## Extract to read
►

The Core Problem: Medicine, Metrics, and Algorithms Were Built on Men
Modern health science didn’t exclude women intentionally—it simply never included them.
Most training guidelines, recovery scores, HRV algorithms, wearable outputs, and AI-driven coaching platforms are based on male bell-curve data. When women don’t match those outputs, they’re told they’re under-recovered, under-performing, or doing something wrong.
Dr. Sims explains why that’s flawed.
Women experience non-linear physiology across life:
puberty
reproductive years
pregnancy and postpartum
perimenopause
post-menopause
Each phase comes with distinct shifts in hormones, nervous system tone, metabolism, bone turnover, cognition, and stress tolerance. Yet most systems still treat aging as a straight line.
It isn’t.
5 Key Insights From This Episode
1. HRV and Wearables Are Trend Tools—Not Daily Judgement Tools
Heart rate variability is often used as a daily “readiness” score—but for women, that’s misleading. Hormonal fluctuations alone can suppress HRV without indicating poor recovery.
The fix: look at trends over time, not day-to-day verdicts.
2. Strength Training Is the Most Powerful Longevity Tool for Women
Muscle is not vanity tissue—it’s metabolic, endocrine, skeletal, and neurologic protection. Strength training:
improves blood glucose control
preserves bone density
protects against sarcopenia
improves thermoregulation
supports cognition and resilience
And yes—it’s very hard to “get bulky.” It’s far easier to lose muscle than gain it.
3. Power Decline Predicts Aging Faster Than Strength Loss
As estrogen fluctuates and declines, women lose power before they lose strength. That’s tied to myosin’s estrogen sensitivity.

◄

## Collected material
►

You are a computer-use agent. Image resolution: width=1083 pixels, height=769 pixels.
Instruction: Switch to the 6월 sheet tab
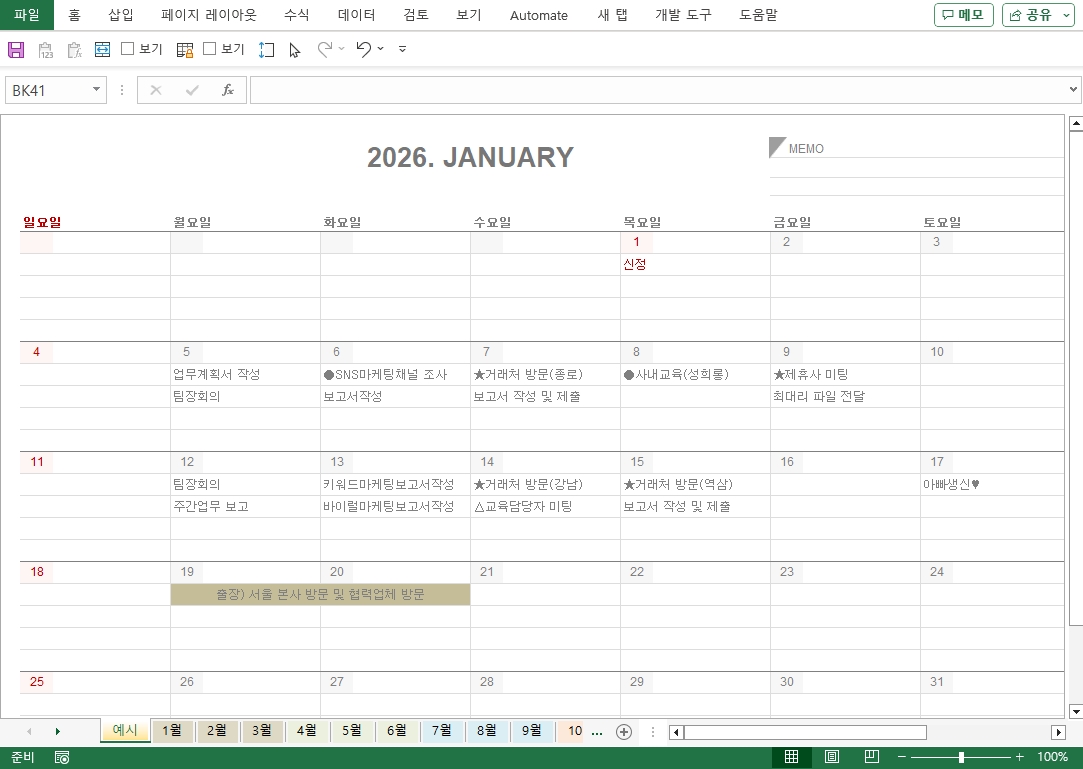[397, 731]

◄

## Work order
From the text on women's physiology and health metrics, extract the passage starting with "5 Key Insights" and going on through "not day-to-day verdicts.", reproducing it word for word.

## Written response
5 Key Insights From This Episode
1. HRV and Wearables Are Trend Tools—Not Daily Judgement Tools
Heart rate variability is often used as a daily “readiness” score—but for women, that’s misleading. Hormonal fluctuations alone can suppress HRV without indicating poor recovery.
The fix: look at trends over time, not day-to-day verdicts.